Japan: Harassed monk forms a labor union

By Bruce Wallace, Los Angeles Times, February 23 2006

NAGANO, Japan -- Junshin Hosono says he never thought of himself as a worker, at least not the way Karl Marx or Jimmy Hoffa ever thought of workers. Hosono is a Buddhist monk, and for 28 years he has chanted prayers and offered spiritual guidance at Zenkoji, the prestigious complex of temples that is the soul of this city.

"I always regarded myself as a monk, 24 hours a day," said Hosono, 53, standing under a wooden awning one afternoon last week, trying to keep a cold rain off his shaved head.

But monks have bosses too, and even in a temple the boss can sometimes be a problem. Last fall, Hosono clashed with Gencho Komatsu, the 73-year-old head priest of the Tendai sect at Zenkoji. In short order, the monk found himself banished to a tiny, windowless storage room where he was ordered to spend each day writing out Buddhist sutras until further notice.

Hosono said the head priest also banned him from the main floor of the Daikanjin temple, the sect's headquarters at Zenkoji, and barred him from speaking to other monks and presiding over spiritual matters such as funerals that help provide him with a modest income.

"It was harassment," Hosono said. "I wanted him to stop. I wanted him to release me from that room."

So the monk went out and got himself a union card.

Along with four sympathetic monks and four office workers from the Daikanjin temple, Hosono formed a small but certified union affiliated with Japan's National Confederation of Trade Unions. The organization says it is the first time Japanese monks have ever banded into an affiliate. With overall membership on the wane in Japan, union leaders were only too happy to welcome newcomers, no matter how unconventional the trade.

"As long as they are employed and get paid, they are technically workers," said Yuichi Kizuki, the confederation's secretary-general.

It's not certain what the union can do to help Hosono. He's not looking for a raise, though he'll consider compensation. He laughs at suggestions that there might be a strike at the temple over his case. He doesn't even think he will remain a union member if his grievance is resolved.

Above all, he worries that he has taken the battle with his boss out of the closed world of Zenkoji, where disputes have traditionally been dealt with behind the temple gates. His activism, he fears, could embarrass one of Japan's most revered Buddhist sites.

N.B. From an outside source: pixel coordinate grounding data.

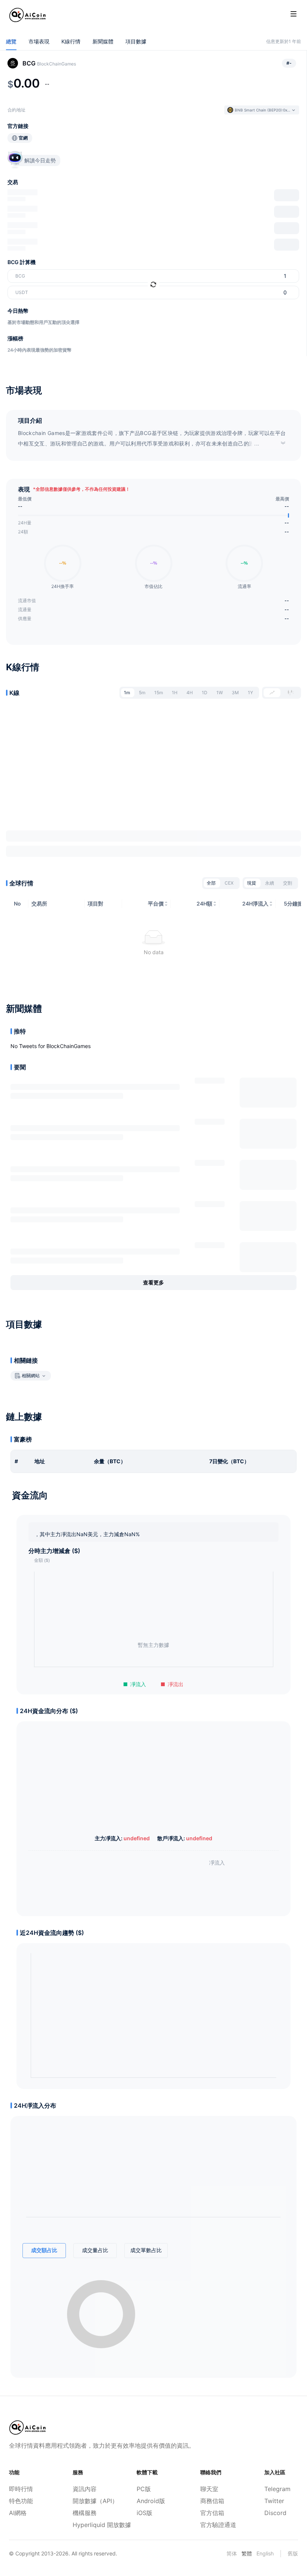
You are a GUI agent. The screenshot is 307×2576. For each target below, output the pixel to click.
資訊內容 (85, 2489)
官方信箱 (212, 2513)
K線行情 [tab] (70, 41)
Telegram (277, 2489)
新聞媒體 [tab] (102, 41)
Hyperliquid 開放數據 (89, 2524)
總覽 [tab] (11, 41)
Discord (275, 2513)
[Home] (27, 14)
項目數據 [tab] (135, 41)
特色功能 (21, 2501)
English (265, 2553)
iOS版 (144, 2513)
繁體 (246, 2553)
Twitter (274, 2501)
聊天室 (209, 2489)
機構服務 (85, 2513)
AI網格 (18, 2513)
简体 (232, 2553)
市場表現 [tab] (38, 41)
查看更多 (153, 1282)
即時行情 (21, 2489)
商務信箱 (212, 2501)
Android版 (151, 2501)
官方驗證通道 (217, 2524)
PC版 (144, 2489)
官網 (23, 138)
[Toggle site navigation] (293, 13)
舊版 (293, 2553)
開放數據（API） (89, 2501)
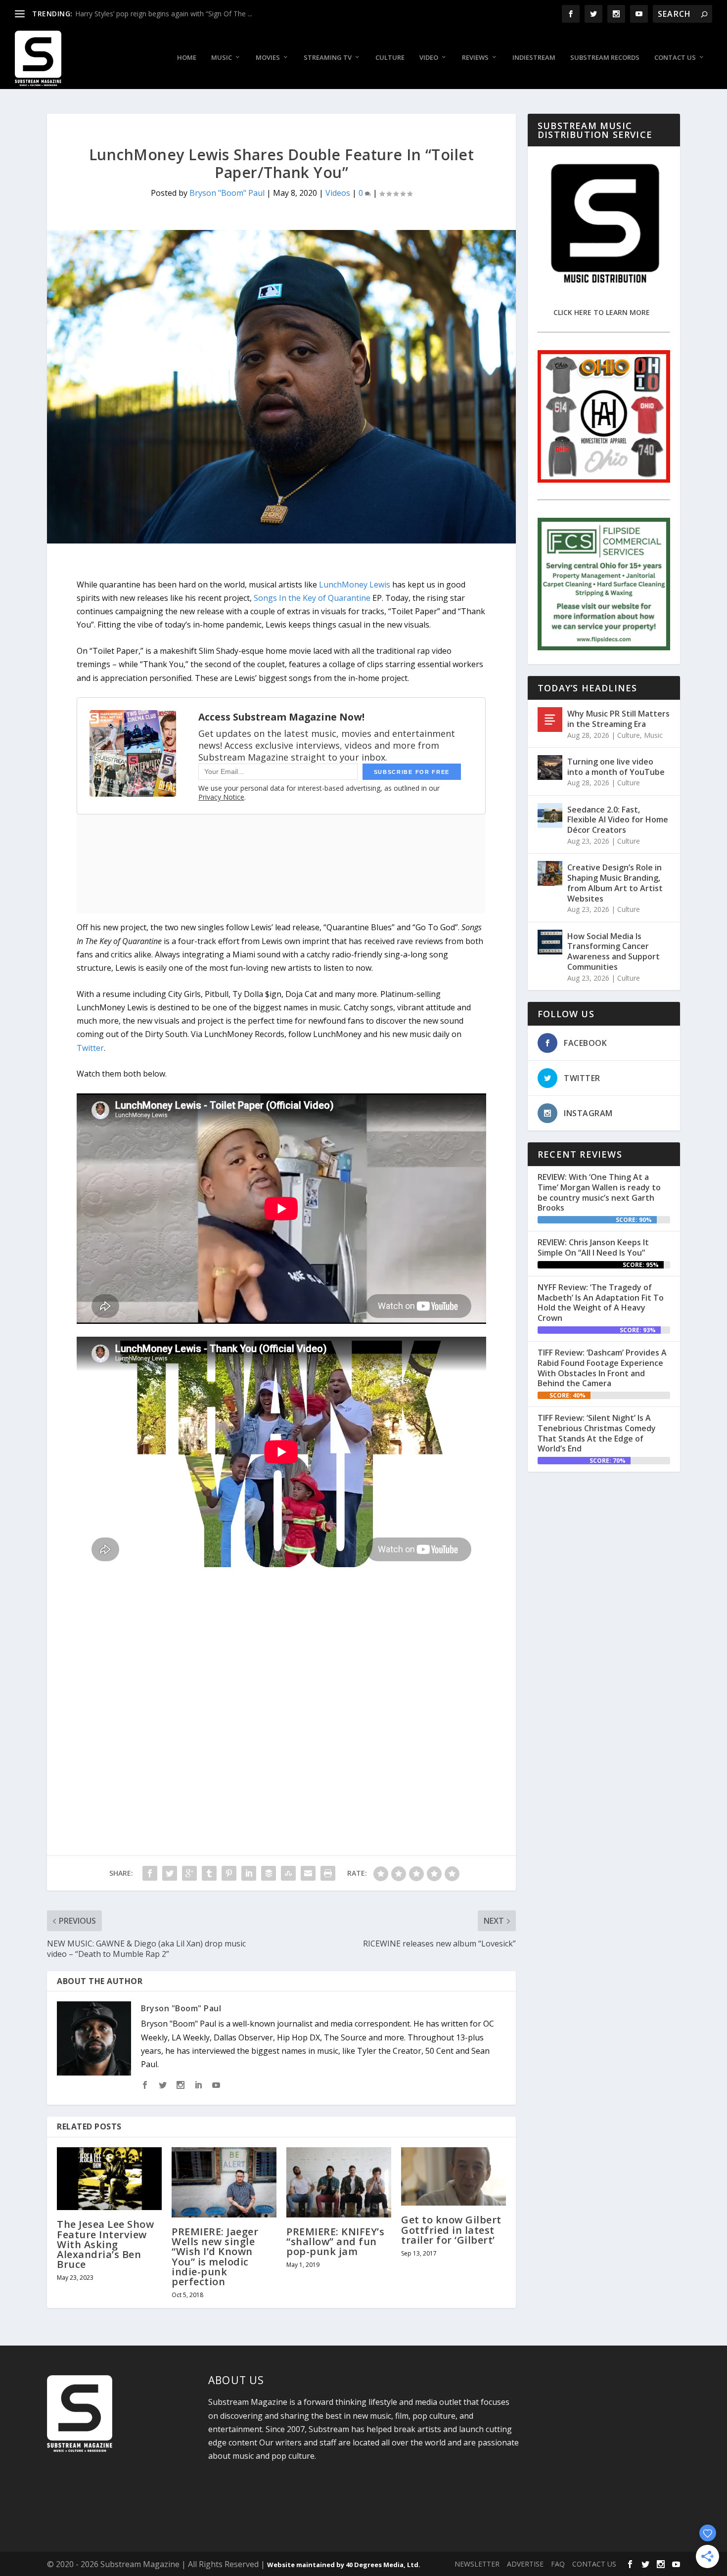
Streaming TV (328, 57)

"I know people might think the idea of a monk joining a union is a joke," he said. "But this is important. It is not funny."

On Nagano's streets, people do shake their heads and chuckle at the tempest in the temple. Hosono has exposed deep rifts among the monks at Zenkoji, a national landmark that has played host to several Buddhist sects over more than 1,400 years.

Zenkoji is older than the city of Nagano and remains its signature landmark. When the Winter Olympics were held here in 1998, CBS TV got permission from the monks to set up its main studio inside the grounds.

But critics say some monks at Zenkoji are now more interested in enrichment than enlightenment.

"The monks are just using the Buddha to do business," said Kiwa Fukushima, a Tendai monk who runs a small inn on a side street just outside Zenkoji's gates. Tendai Buddhism is one of Japan's two main Buddhist sects, but Fukushima fears that shenanigans at Zenkoji have damaged its credibility.

"There is no pure belief at Zenkoji," he says. "People think there is no point going there to pray."

The troubles stem from a struggle between Komatsu and the Tacchu, a group of 25 Tendai temples outside Zenkoji's gates but nominally under the chief priest's sway. The two sides have been engaged in a nasty battle almost since Komatsu took over in 2002.

The Tacchu monks accuse Komatsu of selling writings and drawings under the temple's name for his own benefit. And they are furious over the frequency with which the head priest is seen in the company of women. They were scandalized when a national magazine ran a photo of him socializing with a local TV anchorwoman.

Komatsu's office said the head priest had no comment on either the alleged scandals or the union dispute.

In November, Komatsu seemed in part to be responding to his critics when he punished Hosono, who says he made it clear to his boss that he concurred with the scathing opinions being offered by the Tacchu.

Hosono took his complaints to court, where mediation resulted in Komatsu agreeing to set a date for an end to the punishment. But during the hearing, Hosono says, the head priest referred to him as a "worker who should follow my orders."

That's when Hosono's lawyer suggested that the monk consult with a union. If they are bringing up your working conditions, his lawyer told him, then you have a worker's rights.

"It is a shame for the temple to lose all the trust built up over the years," Hosono said softly at the end of another eight-hour day of writing penance. "At first I thought, since the temple is such a closed world, I should keep quiet. But people depend on the temple. The monks have to be a model for the public, and Komatsu cannot be respected."

The monk is no rabble-rousing shop steward. But he finds himself carrying the standard in a head-on confrontation with his boss, a rarity in Japan, where superiors are seldom contradicted.

"In the temple, people cannot express their feelings to their seniors," Hosono said. "But all the other monks know I have been victimized.

"I am not ashamed of that," he said with a shrug. "I have not done anything wrong."